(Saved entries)

################

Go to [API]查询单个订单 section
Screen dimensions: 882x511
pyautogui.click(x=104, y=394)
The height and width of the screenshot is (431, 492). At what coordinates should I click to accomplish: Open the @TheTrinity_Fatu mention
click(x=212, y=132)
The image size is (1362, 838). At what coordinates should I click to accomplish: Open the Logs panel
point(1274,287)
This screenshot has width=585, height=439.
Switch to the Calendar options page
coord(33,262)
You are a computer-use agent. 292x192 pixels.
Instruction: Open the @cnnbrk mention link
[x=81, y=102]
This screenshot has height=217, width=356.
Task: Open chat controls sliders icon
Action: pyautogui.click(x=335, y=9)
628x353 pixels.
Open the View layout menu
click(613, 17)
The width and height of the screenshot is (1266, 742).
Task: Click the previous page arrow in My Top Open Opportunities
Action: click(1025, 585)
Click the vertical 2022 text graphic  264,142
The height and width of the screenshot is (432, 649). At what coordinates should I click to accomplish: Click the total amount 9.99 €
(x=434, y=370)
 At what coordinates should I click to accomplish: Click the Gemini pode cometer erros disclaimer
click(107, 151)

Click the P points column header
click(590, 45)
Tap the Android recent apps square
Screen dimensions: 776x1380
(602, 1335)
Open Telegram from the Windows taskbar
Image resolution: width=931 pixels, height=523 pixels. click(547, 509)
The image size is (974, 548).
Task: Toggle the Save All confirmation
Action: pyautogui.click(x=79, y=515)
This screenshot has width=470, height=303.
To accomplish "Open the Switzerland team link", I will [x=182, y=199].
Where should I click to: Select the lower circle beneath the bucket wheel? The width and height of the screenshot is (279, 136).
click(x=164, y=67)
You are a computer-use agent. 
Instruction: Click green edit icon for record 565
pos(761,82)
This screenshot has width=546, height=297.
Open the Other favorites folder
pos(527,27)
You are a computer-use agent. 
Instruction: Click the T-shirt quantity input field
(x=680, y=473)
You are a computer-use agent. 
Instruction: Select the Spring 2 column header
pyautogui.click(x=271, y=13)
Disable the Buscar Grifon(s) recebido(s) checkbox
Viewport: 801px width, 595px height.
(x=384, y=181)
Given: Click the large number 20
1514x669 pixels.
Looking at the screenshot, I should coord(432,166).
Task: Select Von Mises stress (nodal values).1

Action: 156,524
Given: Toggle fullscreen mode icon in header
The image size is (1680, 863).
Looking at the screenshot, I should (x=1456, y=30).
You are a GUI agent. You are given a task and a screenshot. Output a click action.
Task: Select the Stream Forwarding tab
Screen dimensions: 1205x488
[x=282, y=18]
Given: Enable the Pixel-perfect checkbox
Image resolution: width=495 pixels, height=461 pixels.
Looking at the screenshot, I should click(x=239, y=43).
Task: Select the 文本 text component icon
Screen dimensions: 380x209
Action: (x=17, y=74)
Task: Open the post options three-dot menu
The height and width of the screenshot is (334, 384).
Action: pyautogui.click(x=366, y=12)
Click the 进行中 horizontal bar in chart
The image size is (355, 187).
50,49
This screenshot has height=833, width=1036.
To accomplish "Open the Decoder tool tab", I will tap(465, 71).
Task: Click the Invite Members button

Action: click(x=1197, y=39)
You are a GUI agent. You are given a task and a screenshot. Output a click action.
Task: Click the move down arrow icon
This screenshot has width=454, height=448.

################

TASK DIRECTIONS: I'd like the lines above from the one with "Open Telegram from the Windows taskbar" up to and including the one with "Given: Toggle fullscreen mode icon in header" copied exactly, with no other lines.

EXPECTED ANSWER:
Open Telegram from the Windows taskbar
Image resolution: width=931 pixels, height=523 pixels. click(547, 509)
The image size is (974, 548).
Task: Toggle the Save All confirmation
Action: pyautogui.click(x=79, y=515)
This screenshot has width=470, height=303.
To accomplish "Open the Switzerland team link", I will [x=182, y=199].
Where should I click to: Select the lower circle beneath the bucket wheel? The width and height of the screenshot is (279, 136).
click(x=164, y=67)
You are a computer-use agent. 
Instruction: Click green edit icon for record 565
pos(761,82)
This screenshot has width=546, height=297.
Open the Other favorites folder
pos(527,27)
You are a computer-use agent. 
Instruction: Click the T-shirt quantity input field
(x=680, y=473)
You are a computer-use agent. 
Instruction: Select the Spring 2 column header
pyautogui.click(x=271, y=13)
Disable the Buscar Grifon(s) recebido(s) checkbox
Viewport: 801px width, 595px height.
(x=384, y=181)
Given: Click the large number 20
1514x669 pixels.
Looking at the screenshot, I should coord(432,166).
Task: Select Von Mises stress (nodal values).1

Action: 156,524
Given: Toggle fullscreen mode icon in header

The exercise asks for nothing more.